Sporting dark circular shades, red headphones, iPad, his maroon robe worn way above his ankles to show off a pair of black leather boots, rosary and holy threads tied around his wrists like a rockstar, Khyentse Norbu’s monk in the film looks like he might fancy a drive to a Paris couture show than to a monastery.
What comes out of his mouth is elliptical, designed to confound and provoke and, in our Tenzin’s case, infuriate. Tenzin: “I don’t know if I am dreaming or not. Maybe it’s just my imagination.” Monk: “What’s the difference? Anyway, you’ll die soon.”
Or when he tells a baffled Tenzin that seeking out the evasive dakini was the only way to climb out from his misery. “This is a special method. A way to see the flaw as the truth. And a way to see problems as the solution.”
The monk oracle might as well be Khyentse Norbu’s alter ego. And he seems to be doing a lot more than poke fun at our morality and perception and at our attachment to our transitory bodies and selves, and at our laughable aversion to incontrovertible truths such as the impermanence of things.
But all that poking fun is not merely for poking fun’s sake. Its aesthetic splendors are tethered to an exalted purpose, which is to shine the light of the sacred on our foggy and fast moving reality.
The cantankerous master sage with a gift for wry sarcasm is an emblem of Tibetan mysticism, played to near perfection by Orgyen Tobgyal Rinpoche. “Oh, you again,” he tells Tenzin. “So annoying!” Or when Tenzin tells him he has only seven days to live, he responds dryly: “If everyone believed they had only seven days to live, the world would be peaceful.”
His grumpy persona, however, belie his wisdom. It was by design that he sends Tenzin on his spiritual journey, to open up his senses to the refreshment of impermanence, to the beauty of impermanence, to its infinite wonder and possibilities.
‘Cucurrucucú paloma’
There are delightful moments of romantic comedy as when the master sage and the monk feed Tenzin with an assortment of secret dakini signals and pointers and Tenzin, as he watches and listens to them, is visibly torn between his loathing for superstitions and his fear of but what if. What if this is just an elaborate ruse? But, what if it is not?
Belief is at the centre of the film. But it doesn’t come out preachy like other spiritually minded films. If anything, the film shines light.
Dakini, a divine feminine energy in Tibetan Buddhism, whose presence in the world is both the film’s overt subject and the source of its mystery, is used to convey, in the most subtle way a film can on the subject, the significance of belief and magic in our lives.
In many ways, the film is Khyentse Norbu’s nostalgia for the vanishing world of this magical aspect of Tibetan Buddhism. A world of magic diminished in the face of the all too powerful world of science and rationalism.

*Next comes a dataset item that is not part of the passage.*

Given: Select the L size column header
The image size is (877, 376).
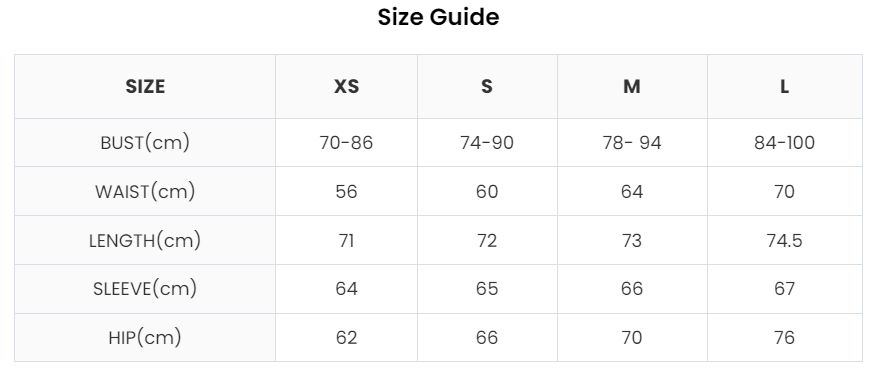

But a world which the film says, is nonetheless accessible to us if only we keep an open heart.
Aiding to convey the film’s many layers of meaning is the masterful Taiwanese cinematographer Mark Lee Ping Bing (In The Mood For Love, Renoir) who is known to work with natural lights. He doesn’t disappoint.
The slow tracking shots of the saturated river banks, the long stationary shots of the insides of an enlightened master sage’s home, the kinetic handheld shots of the streets illustrating Tenzin’s turmoil, are all employed with elegance and charm to help coax Khyentse Norbu’s vision into vivid cinematic reality. Almost every frame is an expressive photograph worth putting in an actual frame and hanging on the wall.
The film flows to equally sublime music. ‘Cucurrucucú paloma’ a beautiful, haunting song from Mexico captures the turbulent state of Tenzin even if you don’t understand the lyrics. The duet scene between Tenzin and his mother, where on the last day of his prophesied death he goes to meet her, is especially nostalgic and uplifting.
You can walk away with a thousand meanings. Watching the film is like being held up by an enlightened sage from the mountain, who grips you with a mystical and life-altering message in his tale. It’s an exquisite return to cinema for Khyentse Norbu and one of his best.